GOAL OF THE EXERCISE ▸ Output the lines verbatim, beginning with the line that contains "The height and" and continuing through the line that contains "Where should I".

GIVEN INFORMATION ▸
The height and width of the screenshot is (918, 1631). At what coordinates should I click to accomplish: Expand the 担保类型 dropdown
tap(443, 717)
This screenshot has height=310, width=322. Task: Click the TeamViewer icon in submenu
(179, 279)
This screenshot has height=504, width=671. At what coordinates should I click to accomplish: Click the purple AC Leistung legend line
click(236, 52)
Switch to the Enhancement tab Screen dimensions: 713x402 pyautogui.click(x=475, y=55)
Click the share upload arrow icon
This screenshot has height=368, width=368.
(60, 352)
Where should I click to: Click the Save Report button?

==

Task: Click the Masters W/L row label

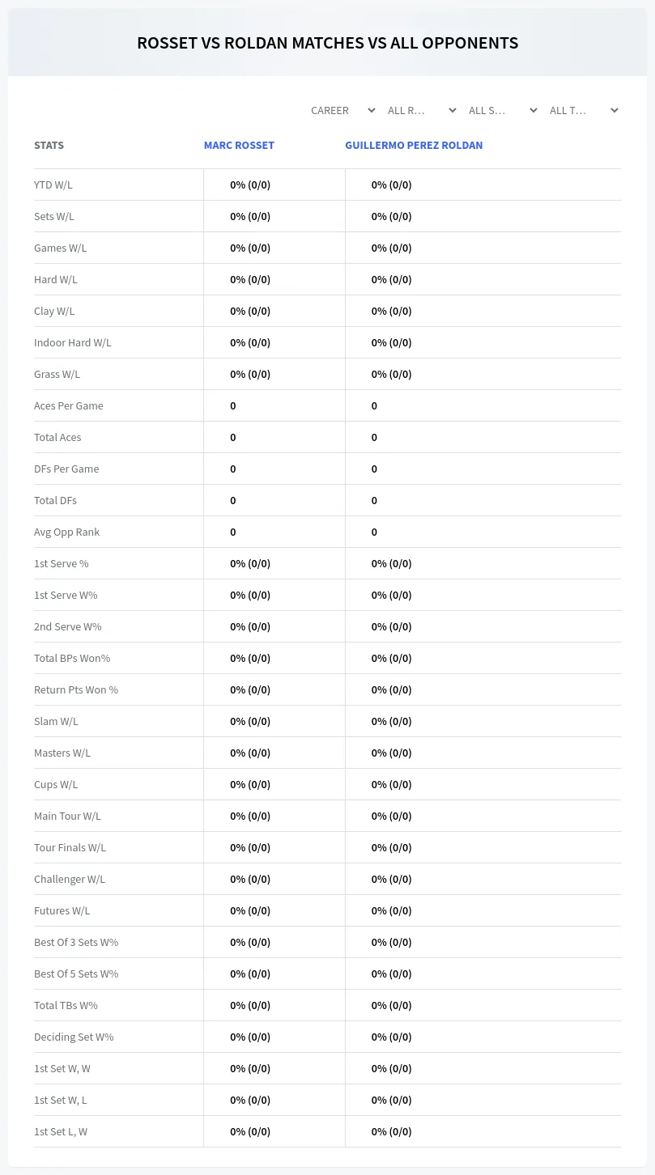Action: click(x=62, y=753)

ANSWER TO THE TASK ▸
The height and width of the screenshot is (918, 1631). At what coordinates should I click to accomplish: Expand the 担保类型 dropdown
tap(443, 717)
This screenshot has height=310, width=322. Task: Click the TeamViewer icon in submenu
(179, 279)
This screenshot has height=504, width=671. At what coordinates should I click to accomplish: Click the purple AC Leistung legend line
click(236, 52)
Switch to the Enhancement tab Screen dimensions: 713x402 pyautogui.click(x=475, y=55)
Click the share upload arrow icon
This screenshot has height=368, width=368.
(60, 352)
Where should I click to: Click the Save Report button?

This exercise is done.